▸ **課題一覧**
A. 弥生人の渡来に関する文章のうち、「もし、彼らが縄文人を争いで(武力で以って」から始まり「そうであれば、争いには発展せず、考古学資料とも一致してきます。」で終わる部分を、「少数渡来」を「小規模渡来」に置き換えて書き直してください。
B. 後に続くレコードのうち、「Select the first result row with 使用手机」を含む行から始まり、レコードの最後で終わる行を、一字一句変えずに書き写してください。

▸ **文書本文**
_____
従来弥生人の渡来の様子として通説となっていたのが、「大量渡来説」です。
しかし、弥生人が大量渡来したとすると、縄文人はすでに住んでいたのであり、弥生人が住む土地は限られていたはずです。
もし、彼らが縄文人を争いで(武力で以って)駆逐したのであれば、その形跡があるはずですが、その証拠は未だ発見されていません。
また、大量渡来ならば、我先にと良い土地を占有しようとするはずです。
そうであるなら、弥生人同士での争いも生ずるはずですが、こちらもまた、発見されていません(発見は弥生中期以降)<詳しくは、2.渡来民との融和的な共存がその後の舶来信仰、平和的外交の基礎に、4.弥生への転換は戦争をともなったのか?~を参照してください>。
つまりは、現在発見されている考古学資料を基に考察すると、大量渡来はなかったと見るべきです。
では、少数渡来であったなら、どんな渡来の状況だったのでしょうか?
おそらく、縄文人と渡来人との住み分けも、渡来人同士の住み分けも、平和裏に進んだものと思われます。
というのも、もともと狩猟に適する土地と稲作に適する土地には、多少の違いがあり、少数の移住であれば、縄文人(狩猟採取民)と弥生人(稲作農耕民)との衝突は生じません。
その上、少数渡来であれば、弥生人(渡来人)同士、土地もかぶらずに選ぶことができたはずです。
それに、弥生人(渡来人)の心情としても、命からがら戦争から逃れてきたのに、また新たな土地で争いなんてしたくないはずです。
そうであれば、争いには発展せず、考古学資料とも一致してきます。
事実、縄文晩期の福岡の早良平野を例にとると、穀物栽培を主とした縄文系遺跡が川の中・上流域にあり、その下流域に稲作に特化した弥生系の遺跡が出現します。
もともと大量渡来説は、弥生時代が約500年遡ると分かる前に、200年間に7.6万~59.5万(小山氏の推計)と人口が急増したことをもって、そこから埴原氏が、それまでの人口増加率から計算し、これだけの増加には100万人の渡来が必要であるとしたことに端を発しています。
_____
▸ **入力レコード**
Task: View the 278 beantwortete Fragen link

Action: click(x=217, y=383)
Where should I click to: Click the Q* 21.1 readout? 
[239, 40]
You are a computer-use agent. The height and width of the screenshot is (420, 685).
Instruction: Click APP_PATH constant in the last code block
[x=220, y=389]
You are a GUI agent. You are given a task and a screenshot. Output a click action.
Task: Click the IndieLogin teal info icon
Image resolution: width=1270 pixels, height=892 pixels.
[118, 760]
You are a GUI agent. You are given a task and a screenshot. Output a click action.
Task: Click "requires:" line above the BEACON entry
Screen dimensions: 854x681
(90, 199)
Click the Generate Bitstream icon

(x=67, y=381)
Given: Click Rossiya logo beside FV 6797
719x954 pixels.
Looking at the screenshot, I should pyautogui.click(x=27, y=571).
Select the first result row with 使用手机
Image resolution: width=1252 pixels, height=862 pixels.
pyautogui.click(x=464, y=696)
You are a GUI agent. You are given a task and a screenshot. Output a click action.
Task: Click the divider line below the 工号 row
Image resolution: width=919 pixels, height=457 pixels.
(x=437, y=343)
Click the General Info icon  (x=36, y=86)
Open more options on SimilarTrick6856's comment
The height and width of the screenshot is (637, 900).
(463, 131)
_____
▸ **解答一覧**
A.
もし、彼らが縄文人を争いで(武力で以って)駆逐したのであれば、その形跡があるはずですが、その証拠は未だ発見されていません。
また、大量渡来ならば、我先にと良い土地を占有しようとするはずです。
そうであるなら、弥生人同士での争いも生ずるはずですが、こちらもまた、発見されていません(発見は弥生中期以降)<詳しくは、2.渡来民との融和的な共存がその後の舶来信仰、平和的外交の基礎に、4.弥生への転換は戦争をともなったのか?~を参照してください>。
つまりは、現在発見されている考古学資料を基に考察すると、大量渡来はなかったと見るべきです。
では、小規模渡来であったなら、どんな渡来の状況だったのでしょうか?
おそらく、縄文人と渡来人との住み分けも、渡来人同士の住み分けも、平和裏に進んだものと思われます。
というのも、もともと狩猟に適する土地と稲作に適する土地には、多少の違いがあり、少数の移住であれば、縄文人(狩猟採取民)と弥生人(稲作農耕民)との衝突は生じません。
その上、小規模渡来であれば、弥生人(渡来人)同士、土地もかぶらずに選ぶことができたはずです。
それに、弥生人(渡来人)の心情としても、命からがら戦争から逃れてきたのに、また新たな土地で争いなんてしたくないはずです。
そうであれば、争いには発展せず、考古学資料とも一致してきます。

B.
Select the first result row with 使用手机
Image resolution: width=1252 pixels, height=862 pixels.
pyautogui.click(x=464, y=696)
You are a GUI agent. You are given a task and a screenshot. Output a click action.
Task: Click the divider line below the 工号 row
Image resolution: width=919 pixels, height=457 pixels.
(x=437, y=343)
Click the General Info icon  (x=36, y=86)
Open more options on SimilarTrick6856's comment
The height and width of the screenshot is (637, 900).
(463, 131)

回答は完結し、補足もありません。